Answer these questions from the article on iPads in allied health classes below.
(a) How many iPad Air did the allied health department receive this semester?
(b) What does an electrocardiogram check for?
(c) Who is the coordinator of the medical assisting program?

QUOTED PASSAGE:
-*-

Dental assisting and medical assisting students are finding that watching a video of themselves performing procedures on an iPad helps them improve.

The allied health department received 24 iPad Air this semester as part of a pilot program to determine whether students perform better using the tablets.

Usha Venkat, director of information technology, said these Wi-Fi, lightweight devices can easily access the Internet and can take students’ learning beyond the classroom.

Students have now been able to record phycomotive assignments, which require combining physical and cognitive skills.

Dental assisting sophomore Julie Litaker who has used the iPad for a coronal polishing certification, where she polished the outside of the teeth of a mannequin with a handpiece in a preventive dentistry class

She said it is easier to see what she needs to improve rather than being told in a critique. She also said recording students’ procedure assignments makes it more convenient because they can watch the video when they have more time.

After watching her video, Litaker said she was able to find mistakes, such as her hand position.

Medical assisting sophomore Deann Ferguson performed an electrocardiogram on classmate Bryanna Arnold, who pretended to be a patient, in a clinical procedures class that used the iPads.

An electrocardiogram is a test that checks for problems with the electrical activity of the heart.

During the procedure, students need to demonstrate their ability to explain the set of reasons for performance of a procedure to the patient; distinguish between normal and abnormal test results; and demonstrate respect for individual diversity incorporating awareness of the students’ own biases in areas including gender, race, religion, age, and economic status. This is required by the curriculum provided by the accrediting agency, Commission on Accreditation of Allied Health Education Programs.

After students finished the procedures, they were able to immediately look at the video. “There are so many things they don’t realize until they see them,” said Hal G. Buntley, coordinator of the medical assisting program.

-*-

EXCERPTED RECORDS:
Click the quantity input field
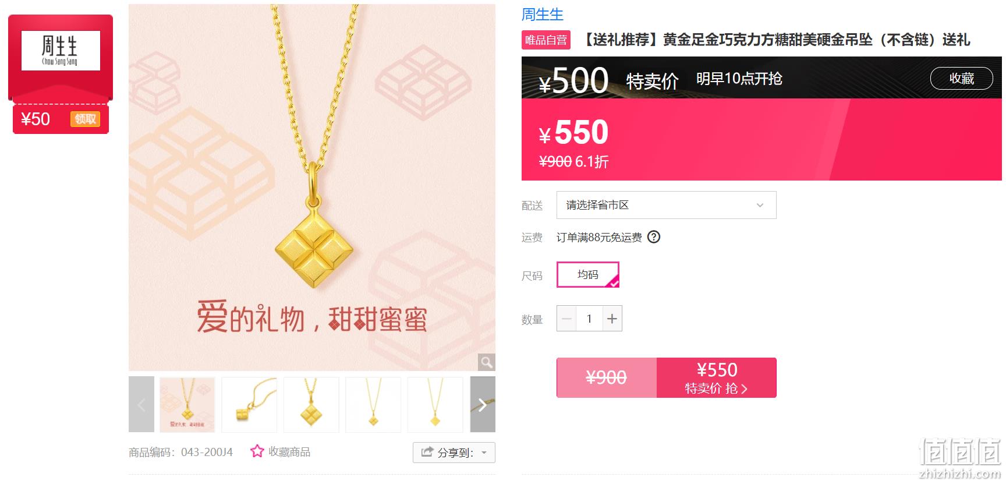 click(589, 319)
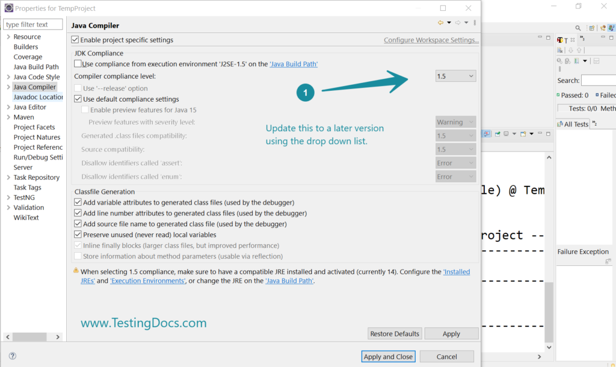
Task: Click Show Previous Failed Test in JUnit view
Action: coord(579,50)
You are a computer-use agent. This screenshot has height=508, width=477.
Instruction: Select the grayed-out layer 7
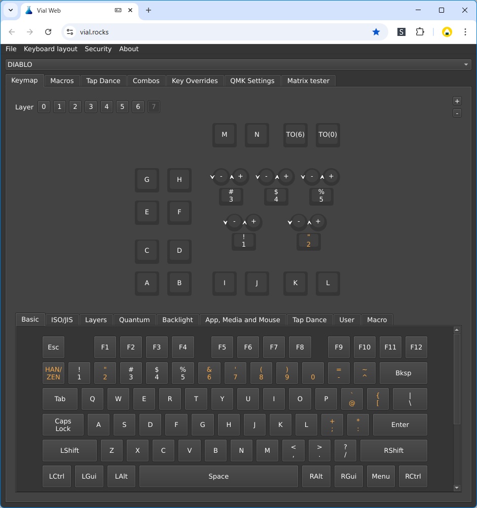(x=154, y=106)
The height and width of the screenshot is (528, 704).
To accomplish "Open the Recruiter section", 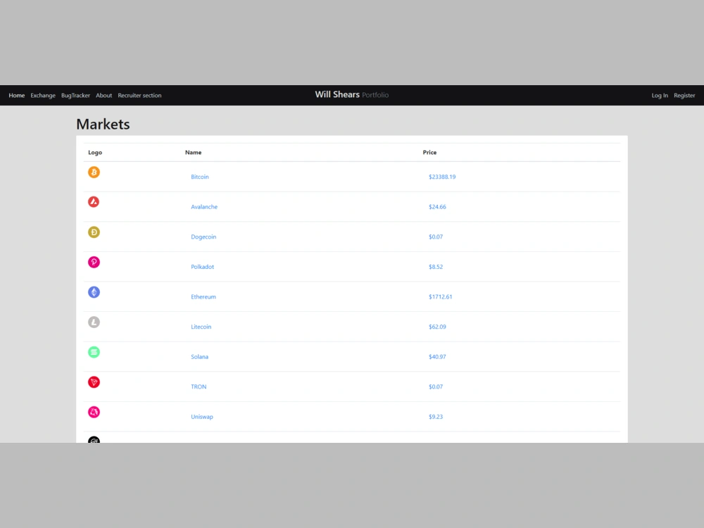I will click(139, 95).
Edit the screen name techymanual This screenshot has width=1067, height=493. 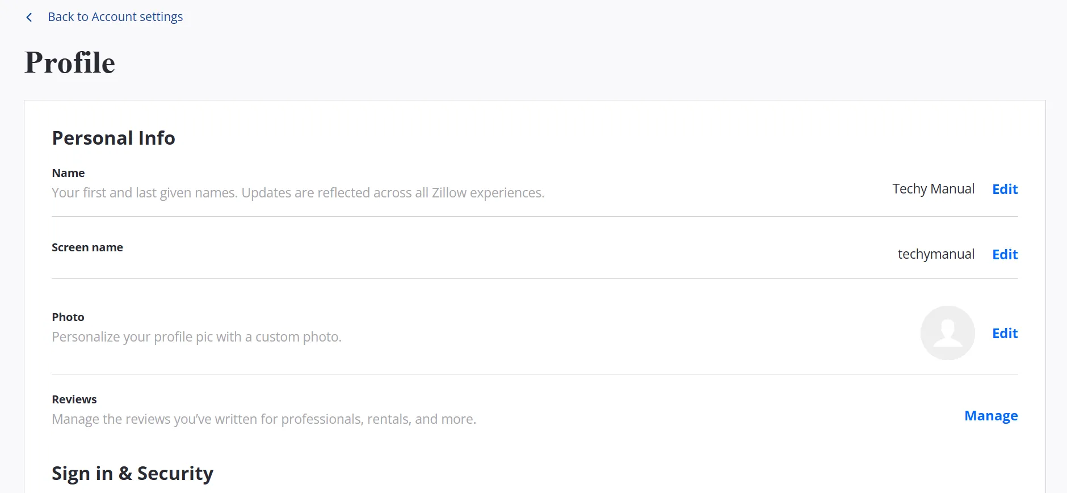pyautogui.click(x=1004, y=254)

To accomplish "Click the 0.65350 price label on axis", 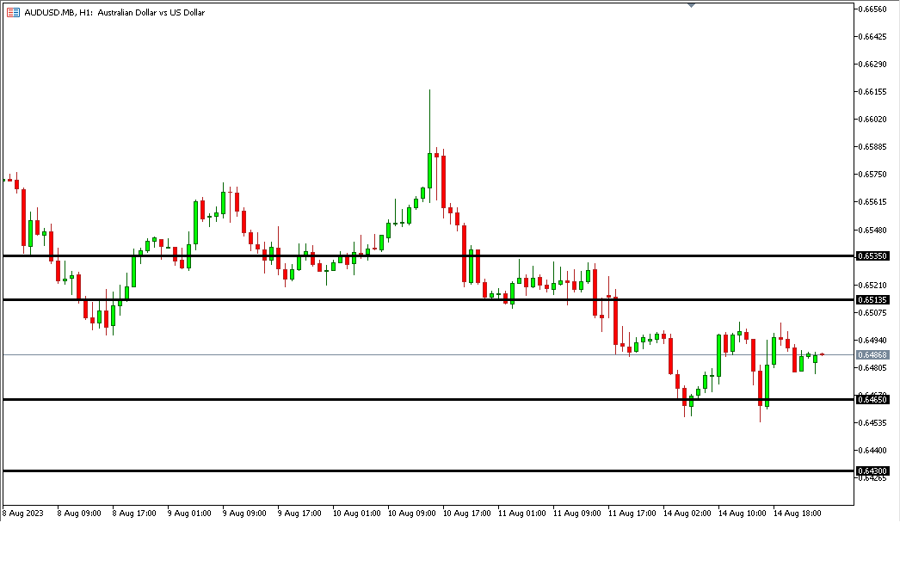I will pyautogui.click(x=872, y=256).

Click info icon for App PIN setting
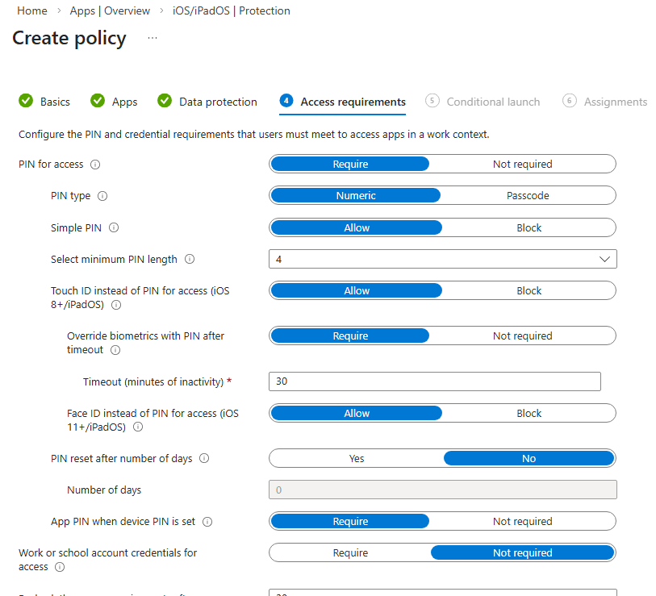(x=207, y=522)
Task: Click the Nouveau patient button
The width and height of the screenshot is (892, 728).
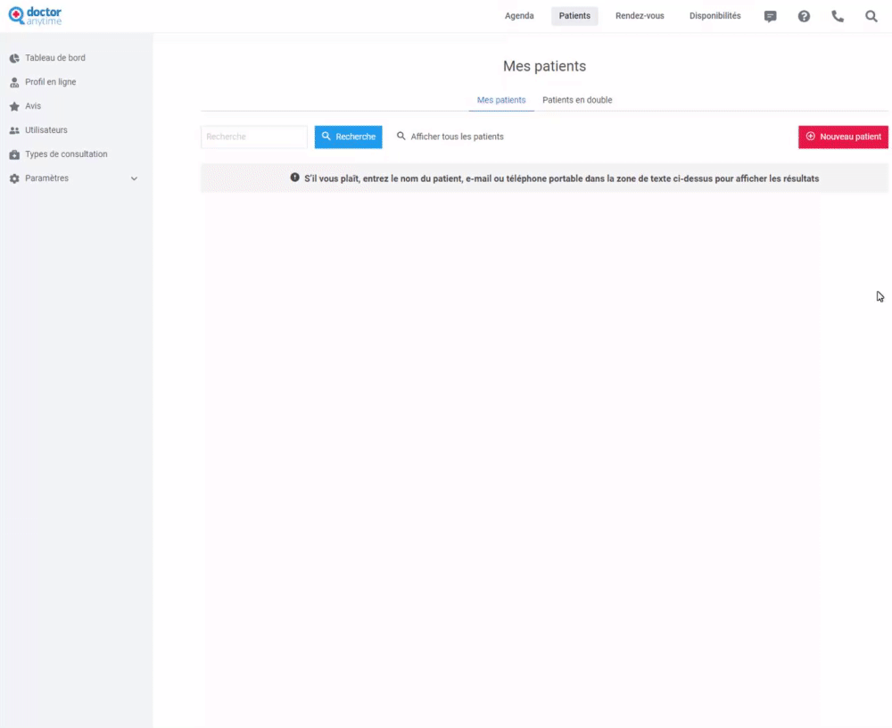Action: [843, 137]
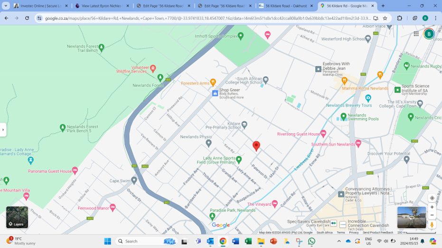Select the Southern Sun Newlands hotel marker
The height and width of the screenshot is (248, 442).
tap(358, 144)
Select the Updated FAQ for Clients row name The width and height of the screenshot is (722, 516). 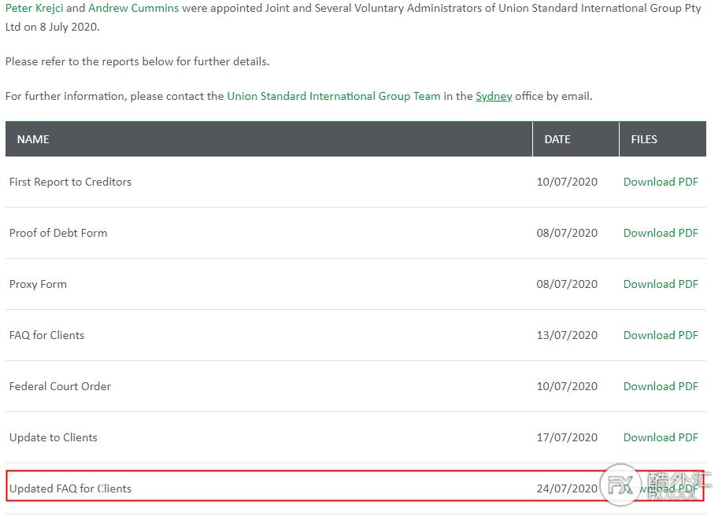point(70,488)
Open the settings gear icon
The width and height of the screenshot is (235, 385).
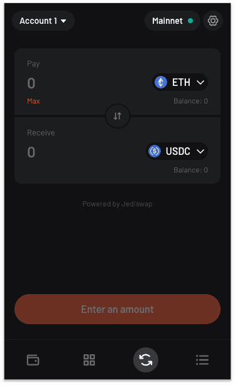[x=213, y=21]
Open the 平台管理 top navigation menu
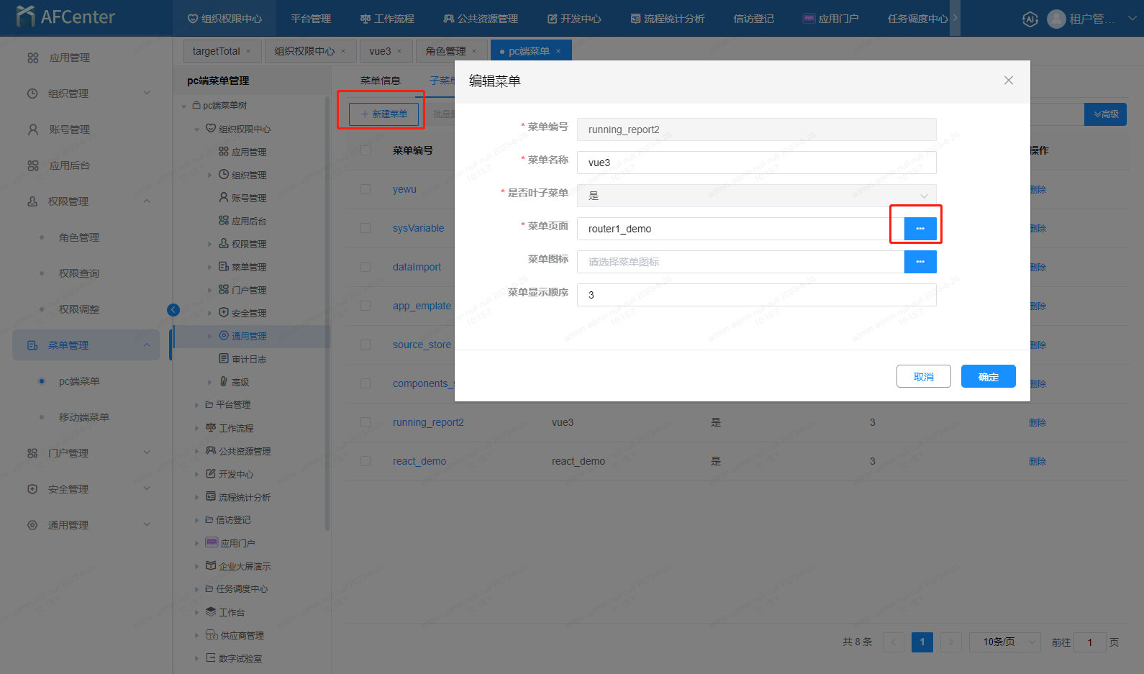1144x674 pixels. 311,19
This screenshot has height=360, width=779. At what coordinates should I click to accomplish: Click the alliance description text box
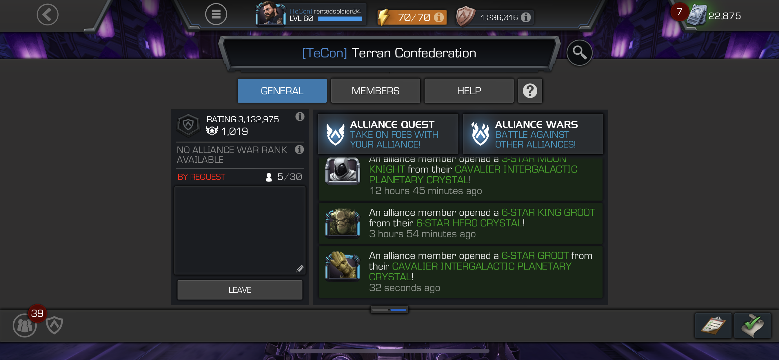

-*-

EXERCISE SOLUTION:
(a) 24
(b) Problems with the electrical activity of the heart
(c) Hal G. Buntley